I haven’t received any response from the user So I'm posting this question
I have some confusion in this answer
Question : Using the polar coordinates we can establish a map $f: \left \{ S^1 \times [0,1] \right \}/\left \{ S^1 \times \left \{ 0 \right \} \right \} \rightarrow D^2$ defined as $f(\theta, \rho)= \rho(\cos \theta, \sin \theta)$.
This map is continuos, injective and surjective, but
How to prove that is a homeomorphism?
I have some confusion in this answer
Here is the outline of the answer
To show $f$ is a homeomorphism without using compactness, you can explicitly construct the inverse of $f$, namely $$ g(x, y) = [t(x, y), \sqrt{x^2 + y^2}] $$ where brackets denote equivalence class, and $$ t(x, y) = \begin{cases} 0 & (x, y) = (0,0) \\ \frac{\pi}{2} & x = 0, y > 0\\ \frac{3\pi}{2} & x = 0, y < 0\\ \arctan(y/x) & x > 0 \\ \pi + \arctan(y/x) & x < 0 \end{cases} $$ where each of these values is to be considered a number (mod $2\pi$), hence an element of $S^1$.

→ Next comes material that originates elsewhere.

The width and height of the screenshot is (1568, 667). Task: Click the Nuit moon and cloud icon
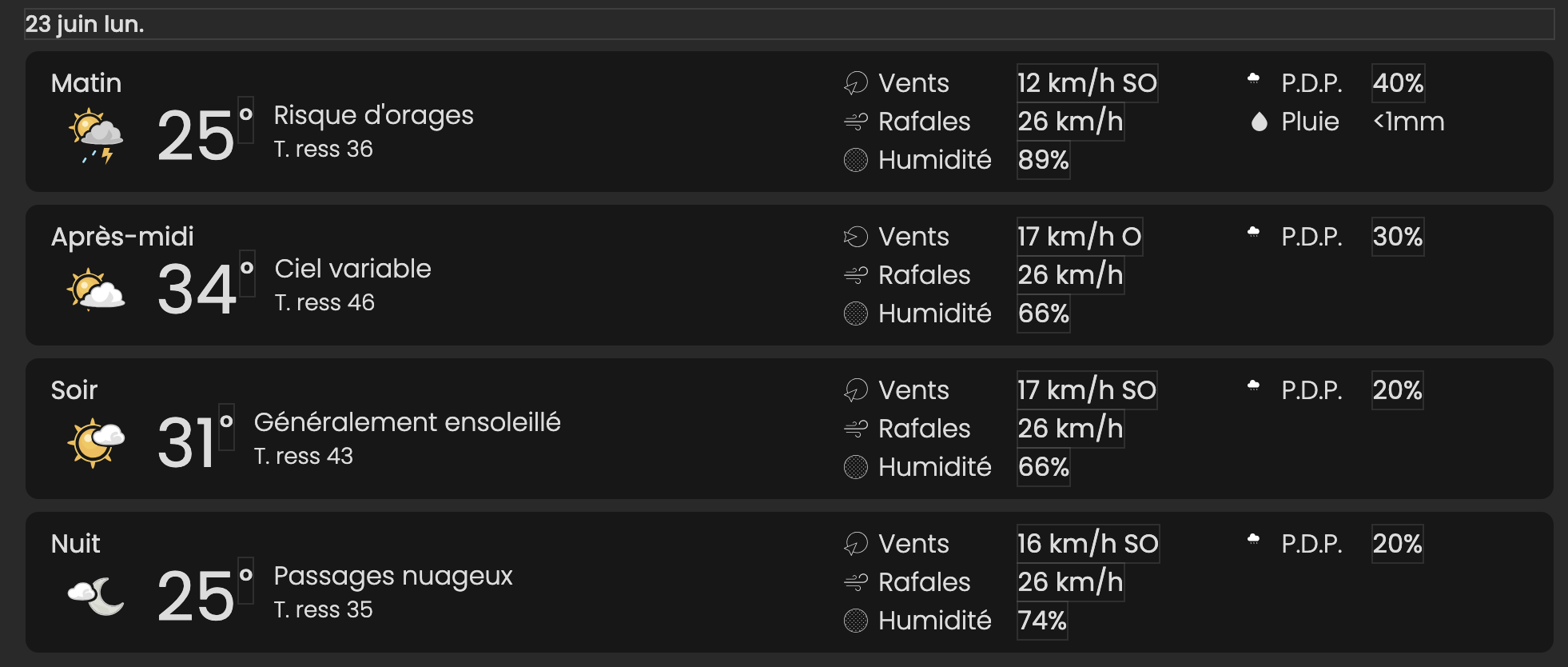click(x=96, y=597)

The continuity of $g$ is pretty clear everywhere except along the $y$-axis. For those, you'll need to show that $g^{-1}(U)$ is open whenever $U$ is open in the domain, which will mean writing down a way to describe open sets in the quotient, which is a pain in the neck, but you're welcome to do it.
My confusion : Im not getting why $g(x, y) = [t(x, y), \sqrt{x^2 + y^2}]$ ? I mean, How $y=[\sqrt{x^2 + y^2}]?$
My thinking : Here $f(\theta, \rho)= \rho(\cos \theta, \sin \theta)= te^{i \theta} $ where $t \in [0,1]$
$(\theta, \rho) = f^{-1}(te^{i \theta})$
According to the solution,$f^{-1}(te^{i \theta})=f^{-1}(t\cos\theta , t \sin \theta )=g(x,y)$ ,
$\implies x= t \cos \theta ,y=\ t\sin \theta $
$\theta =[t(x,y)]$ and $\rho=[\sqrt{x^2 + y^2}]$